Bowel cancer, also known as colorectal cancer, remains a major health concern in Australia. Flinders University said it is the country’s second leading cause of cancer death and the fourth most frequently diagnosed cancer.
Many colorectal cancers begin as polyps—growths on the bowel’s inner lining that are often benign. But some polyps, including adenomas and certain serrated polyps, can develop into cancer over time.
In a study published in Clinical Gastroenterology and Hepatology, researchers from Flinders University and Flinders Medical Centre reviewed more than 8,400 colonoscopy records and reported a markedly higher risk when the two polyp types were found together. The analysis found that people with both adenomas and serrated polyps—described by the researchers as “synchronous lesions”—had up to a fivefold higher risk of advanced precancerous colorectal changes at follow-up compared with people who had only one of the two polyp types.
“Polyps are common and usually harmless, but when both types appear together — what we call synchronous lesions — the risk of serious bowel disease or cancer rises sharply,” said Dr. Molla Wassie, the study’s lead author and a researcher at the FHMRI Bowel Health Service.
The team also reported that the overlap was common: nearly half of patients with serrated polyps also had adenomas.

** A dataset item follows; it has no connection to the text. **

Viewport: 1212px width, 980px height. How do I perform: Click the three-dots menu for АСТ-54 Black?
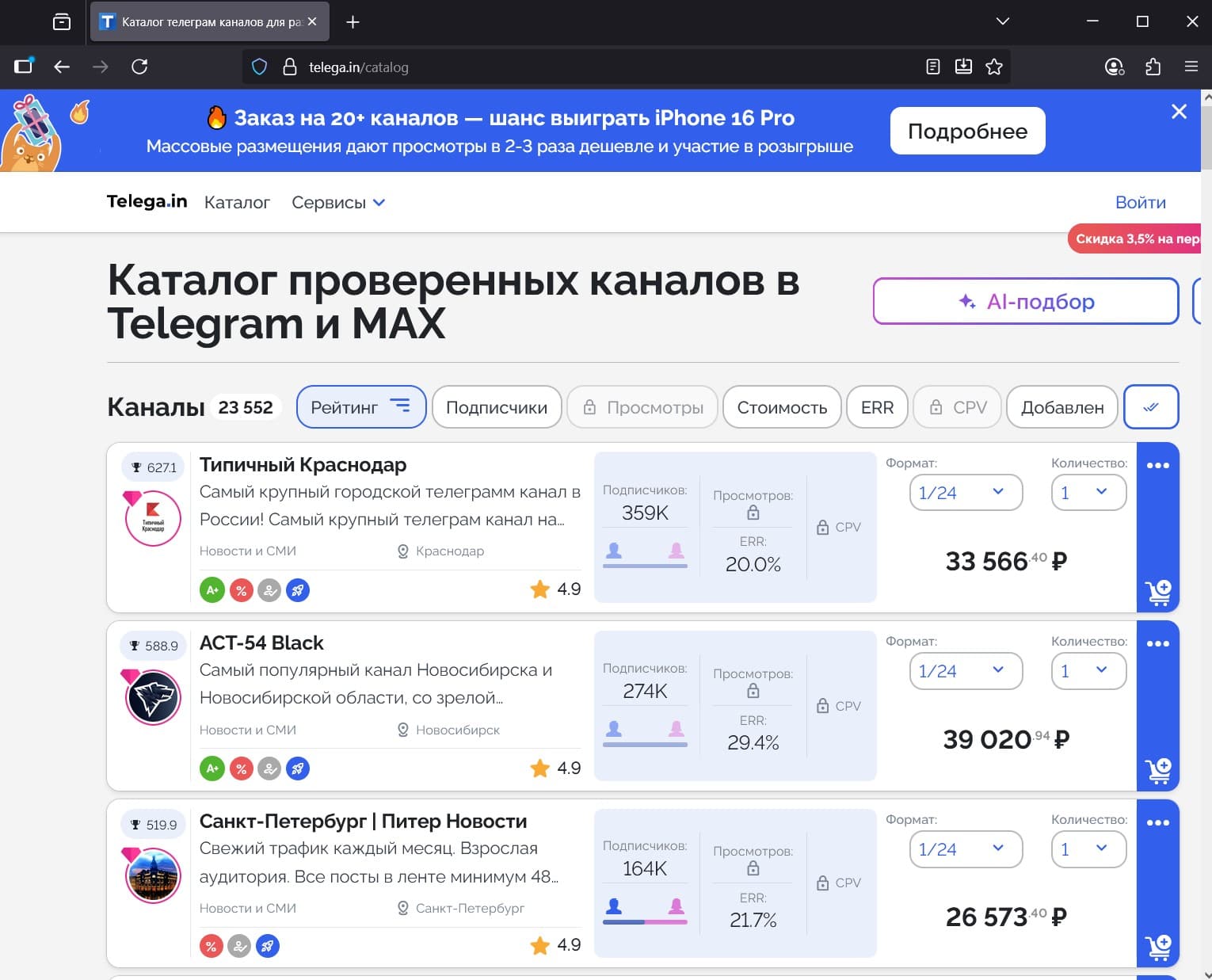pyautogui.click(x=1157, y=643)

The study adds to broader evidence that colorectal cancer can develop through different biological pathways. Dr. Wassie said the findings support growing international evidence that adenomas and serrated polyps may represent distinct pathways that can be active at the same time. The researchers also said the results suggest serrated polyps may progress to cancer more quickly than adenomas, reinforcing the role of timely detection and appropriate follow-up colonoscopy.
“Polyps become more common as we age, but the key is catching and removing them early,” Wassie said, adding that people who have had both types of polyps should be especially careful to keep up with their surveillance schedules.
The Flinders release encouraged people over 45 and those with a family history of bowel disease to speak with a general practitioner or consult Australia’s National Bowel Cancer Screening Program about screening options.
According to the Flinders release, the work was linked to the Southern Cooperative Program for the Prevention of Colorectal Cancer (SCOOP), and Wassie is supported by an NHMRC Investigator Grant (#2009050).